EXERCICE 1
Les affirmations suivantes concordent-elles avec le texte sur l'éco-pâturage à Magny-Cours ? (a) Marie-Dominique Commaille a acheté ses premières brebis en 2013. (b) L'exploitation de Decize compte 80 hectares de pâtures. (c) Les Hampshire sont nombreuses dans le secteur. Pour chacune, répondez oui ou non et citez mot pour mot le passage du texte qui tranche.
EXERCICE 2
Prolongez le texte sur l'éco-pâturage au Technopôle de Magny-Cours à partir de sa dernière phrase.

#### TEXTE FOURNI ####

Elles ont le regard plus doux et l’empreinte carbone plus sobre qu’un tracteur tondeuse. Depuis quelques semaines, une quinzaine de brebis ont pris leurs quartiers sur des parcelles du Technopôle de Magny-Cours, dans le cadre d’une convention d’éco-pâturage réunissant le Conseil départemental, la société gestionnaire du circuit de Nevers-Magny-Cours et une éleveuse nivernaise. Cette gestion écologique s’inscrit dans la culture de développement durable patiemment semée par le Département.
Ses brebis Hampshire à tête noire détonnent dans le paysage nivernais, plus habitué aux Texel, Charollais et Ile de France. C’est pour leur « esthétique » à part que Marie-Dominique Commaille les a choisies, avec les Charmoise, pour créer et développer son élevage : « Il n’y a presque pas de Hampshire dans le secteur. Comme les Charmoise, c’est une race rustique, un peu plus économe au niveau de la nourriture. »
En 2013, la formatrice en zootechnie au Centre de formation des apprentis (CFA) de Challuy a acheté ses premières brebis, accomplissant son rêve d’élevage : « J’ai toujours eu cette idée en tête, je ne saurais pas dire pourquoi. Je suis une citadine, de Nevers. Il m’a fallu du temps pour concrétiser mon projet et trouver une ferme ; ce n’est pas facile quand on n’est pas du milieu. »
Son expérience de responsable de site à la ferme du Marault convainc Albert Raymond, un des hommes clés de l’élevage bovin charolais dans la Nièvre, de lui faire confiance : « J’ai travaillé vingt ans avec lui. J’ai pu m’installer sur son ancienne ferme, à Decize. » Les 65 hectares de pâtures de l’exploitation nourrissent son élevage ovin ainsi qu’une quinzaine de vaches charolaises : « Mais le sol est sableux, alors rapidement il n’y a plus d’herbe ; par exemple, cette année, il n’y avait plus d’herbe début juillet. C’est pour cela que je voulais avoir des races économes. Je les nourris aussi avec le foin récolté sur l’exploitation. »
La quête de pâturages complémentaires devient nécessaire pour « préserver un peu d’herbe ». Marie-Dominique Commaille « place » une dizaine de brebis chez des particuliers amateurs de tonte écologique, mais l’opportunité d’en installer sur une parcelle de 3 hectares au Technopôle de Magny-Cours permet à l’éleveuse de voir plus grand : « J’en ai emmené une quinzaine début octobre ; je vais les rentrer à Decize quand il fera mauvais, et j’en ramènerai davantage au printemps. Le site est intéressant, il est sécurisé, il y a de l’ombre et j’ai pu trouver un arrangement avec le Circuit de Nevers-Magny-Cours, qui remplit ma cuve d’eau dès qu’elle est vide. »

#### ENTRÉES DE DONNÉES ####

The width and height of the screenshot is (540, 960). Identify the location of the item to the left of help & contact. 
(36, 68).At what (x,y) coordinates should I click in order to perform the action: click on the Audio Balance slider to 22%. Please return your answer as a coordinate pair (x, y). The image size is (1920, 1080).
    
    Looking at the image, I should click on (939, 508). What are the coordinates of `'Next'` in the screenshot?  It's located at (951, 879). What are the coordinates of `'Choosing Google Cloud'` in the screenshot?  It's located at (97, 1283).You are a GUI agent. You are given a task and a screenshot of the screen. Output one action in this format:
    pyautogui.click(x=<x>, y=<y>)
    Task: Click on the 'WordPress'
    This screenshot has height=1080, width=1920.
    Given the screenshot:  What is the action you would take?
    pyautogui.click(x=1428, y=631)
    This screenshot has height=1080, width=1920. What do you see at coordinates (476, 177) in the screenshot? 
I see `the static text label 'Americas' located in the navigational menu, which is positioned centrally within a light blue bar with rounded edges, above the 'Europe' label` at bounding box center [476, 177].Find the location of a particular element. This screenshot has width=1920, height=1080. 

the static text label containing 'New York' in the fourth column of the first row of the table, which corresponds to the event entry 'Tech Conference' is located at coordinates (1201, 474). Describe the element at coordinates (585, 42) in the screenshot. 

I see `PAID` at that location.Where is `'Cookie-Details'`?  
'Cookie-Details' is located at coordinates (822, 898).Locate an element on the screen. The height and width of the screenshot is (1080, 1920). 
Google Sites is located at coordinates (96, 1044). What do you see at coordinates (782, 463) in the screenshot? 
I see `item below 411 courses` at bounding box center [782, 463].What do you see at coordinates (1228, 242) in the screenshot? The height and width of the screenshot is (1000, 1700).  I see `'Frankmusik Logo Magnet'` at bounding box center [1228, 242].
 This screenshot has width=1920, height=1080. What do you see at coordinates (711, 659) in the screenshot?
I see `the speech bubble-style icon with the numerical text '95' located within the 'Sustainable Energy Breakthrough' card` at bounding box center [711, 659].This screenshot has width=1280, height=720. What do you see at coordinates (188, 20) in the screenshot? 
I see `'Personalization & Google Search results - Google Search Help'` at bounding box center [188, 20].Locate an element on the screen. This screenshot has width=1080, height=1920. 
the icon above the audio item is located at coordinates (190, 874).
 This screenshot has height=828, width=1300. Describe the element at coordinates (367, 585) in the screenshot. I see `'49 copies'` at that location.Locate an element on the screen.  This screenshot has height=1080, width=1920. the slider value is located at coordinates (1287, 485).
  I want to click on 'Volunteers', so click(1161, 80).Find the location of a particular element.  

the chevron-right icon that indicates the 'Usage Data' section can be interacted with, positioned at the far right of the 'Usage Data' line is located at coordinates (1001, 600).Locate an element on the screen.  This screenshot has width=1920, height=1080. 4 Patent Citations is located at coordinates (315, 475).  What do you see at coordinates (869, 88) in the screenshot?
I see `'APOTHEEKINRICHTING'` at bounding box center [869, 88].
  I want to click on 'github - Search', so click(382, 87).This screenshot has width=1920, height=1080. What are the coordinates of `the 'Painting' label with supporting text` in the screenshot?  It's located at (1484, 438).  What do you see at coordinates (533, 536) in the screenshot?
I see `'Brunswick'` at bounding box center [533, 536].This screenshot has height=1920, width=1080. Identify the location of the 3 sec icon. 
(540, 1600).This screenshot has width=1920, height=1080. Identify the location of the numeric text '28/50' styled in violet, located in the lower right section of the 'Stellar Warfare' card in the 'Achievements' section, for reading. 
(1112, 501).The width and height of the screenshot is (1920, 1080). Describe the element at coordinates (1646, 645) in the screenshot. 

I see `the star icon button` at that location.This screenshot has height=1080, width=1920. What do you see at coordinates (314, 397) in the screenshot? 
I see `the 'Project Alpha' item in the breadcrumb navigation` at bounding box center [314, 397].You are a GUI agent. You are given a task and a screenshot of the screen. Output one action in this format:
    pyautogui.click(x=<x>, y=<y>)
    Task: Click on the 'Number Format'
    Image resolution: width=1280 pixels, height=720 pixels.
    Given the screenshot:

####

RÉPONSE RÉDIGÉE 1
(a) Oui : « En 2013, la formatrice en zootechnie au Centre de formation des apprentis (CFA) de Challuy a acheté ses premières brebis »
(b) Non : « Les 65 hectares de pâtures de l’exploitation nourrissent son élevage ovin »
(c) Non : « Il n’y a presque pas de Hampshire dans le secteur. »

RÉPONSE RÉDIGÉE 2
La convention passée entre Marie-Dominique Commaille, le Département (propriétaire du site) et la société gestionnaire du circuit a été ratifiée par les élus en commission permanente. Pour le Conseil départemental, engagé depuis des années dans une démarche de développement durable, l’éco-pâturage est un mode de gestion écologique aux vertus évidentes : économies de carburant, pollution amoindrie, charges financières réduites.
Pour l’éleveuse, cette convention est un petit ballon d’oxygène dans une double vie chronométrée : « Je donne 15 à 20 heures de cours par semaine au CFA. Ce qui est compliqué, c’est de caler les agnelages sur les vacances scolaires. Pour les ovins, je ne fais que de la vente directe de caissettes d’agneau, à la ferme (j’ai environ 150 clients), auprès de bouchers de Cosne via l’association Agneau près de chez vous, et sur des marchés. Je fais aussi transformer la laine de mes brebis ; elles sont tondues une fois par an, la laine part à Saugues, en Haute-Loire, pour être lavée, puis dans une filature à Felletin, dans la Creuse. »
Adhérente de la marque territoriale La Belle Nièvre, Marie-Dominique Commaille vend la laine et la viande sur le marché de Coulanges-lès-Nevers et, durant l’été, au marché de producteurs du Port de Decize. Aussi frénétique que celui d’un pilote vrombissant à Magny-Cours, le rythme lui convient : « J’aime mon métier de formatrice pour l’ouverture d’esprit, la connaissance. Et cela me permet de sortir de la ferme. Je suis arrivée à un bon compromis, je n’ai pas envie d’arrêter. »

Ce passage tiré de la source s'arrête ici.